The other day Andreea decided to clean out the barn where we currently house our flock. She had setup it up with areas covered with hay which the flock really liked. Over time the hay accumulates moisture, droppings and food scraps and had become … less attractive. So she pulled it all out and dumped it outside (which turned into a magical playground for the flock who explored the hay as if it was heaven). Then she went to bring new hay from one of our piles … and then called for help.
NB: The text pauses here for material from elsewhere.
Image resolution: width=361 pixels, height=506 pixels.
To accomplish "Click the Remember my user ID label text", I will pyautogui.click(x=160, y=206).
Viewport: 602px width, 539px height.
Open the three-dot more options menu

The hay piles had accumulated a substantial snow cover. One of the piles, the one we made and also the one closest to the barn, was not arranged very well so that moisture (and now frost) had found its way deeper into it then the other piles. So it was much harder work then we thought it would be. We managed to get the barn re-done and I began to appreciate the skill that goes into properly arranging a pile of hay in such a way that it will hold, be protected from the weather, and comfortable to take apart. I still don’t know how to do this … and this post will not provide a thorough answer. However …
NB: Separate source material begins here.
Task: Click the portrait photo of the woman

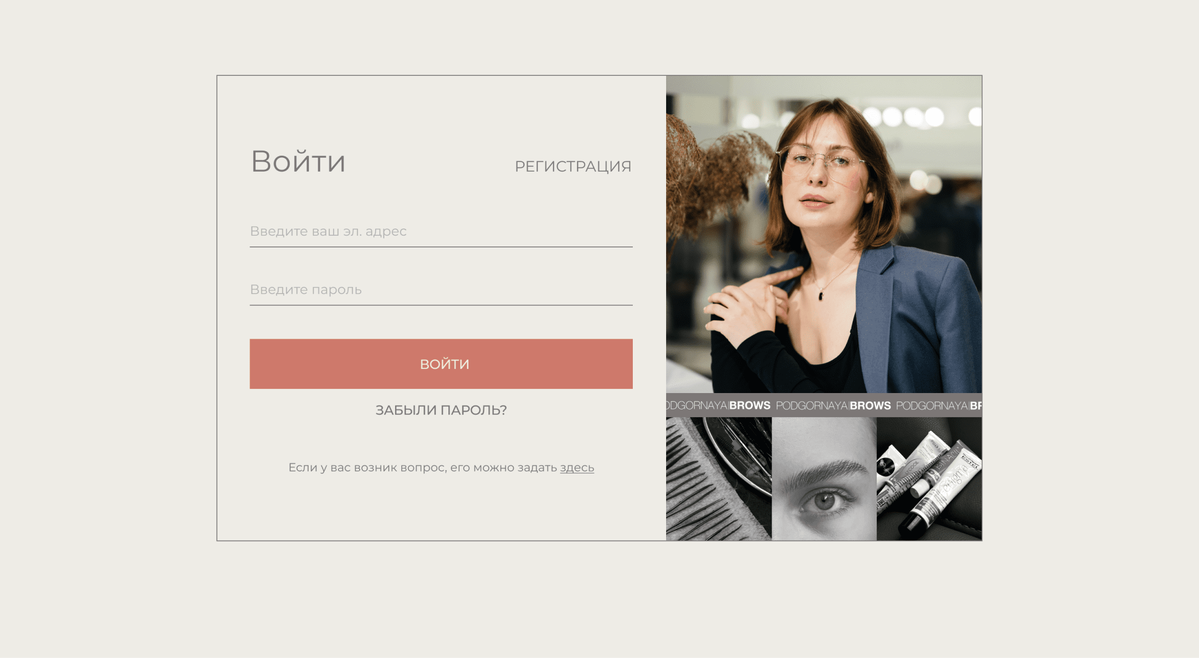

I then sat at the computer and decided to search for some information on this. The search results were astonishing:
- First there was a generic and superficial article about hay at Wikipedia.
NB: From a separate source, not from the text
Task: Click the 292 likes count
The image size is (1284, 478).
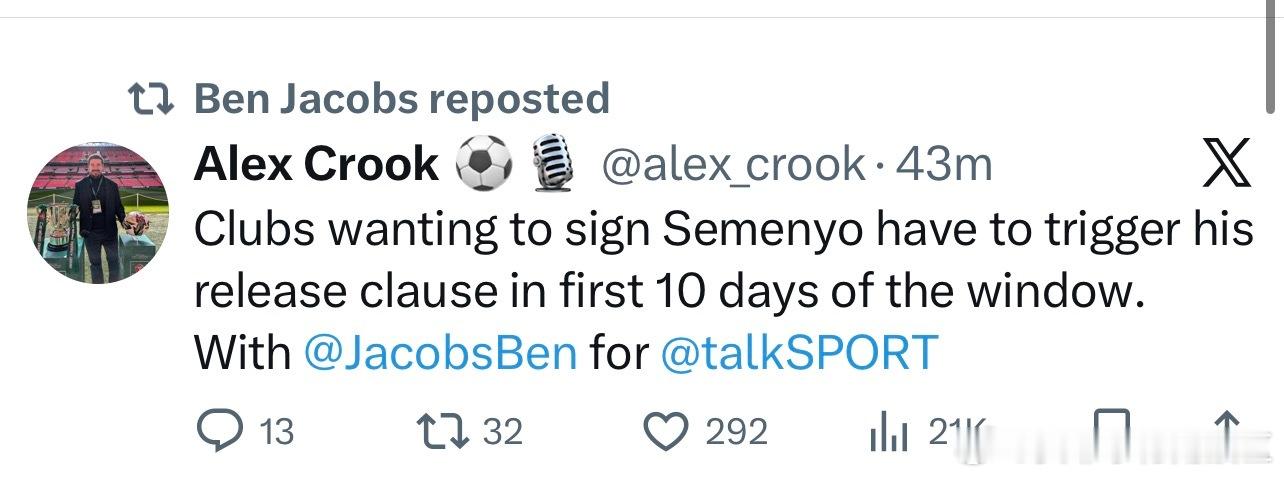Action: pos(736,432)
- Then there was an article about how to stack bales of hay (which needs to be done properly so that the stacks do not collapse).
- Then there was information (articles and videos mind you) about how to stack hay in Farmville (an online game).
Only after digging deeper into the search results did I find a photo-blog of someone who documented travels in Romania giving some information about how peasants make a haystack and how they take it apart. There is much more to it the these pages show … or should I say endless more details that are hard to describe unless you actually do it
The world has changed, and though I believe overall it has done so for the better, there a few weeds I would definitely pull out of the ground. Precious (as in the kind that feeds cows for meat and milk) knowledge is being lost and replaced superficiality and ignorance.
Our personal experience, so far, is driving a horse and carriage, loading it up in the field and unloading into a somewhat messy haystack.
I don’t know if our hay-skills will improve much as we hope to decrease our need for harvested hay, reduce the amount of land where it grows and probably hire machinery to cut it down and bale it for us in the interim.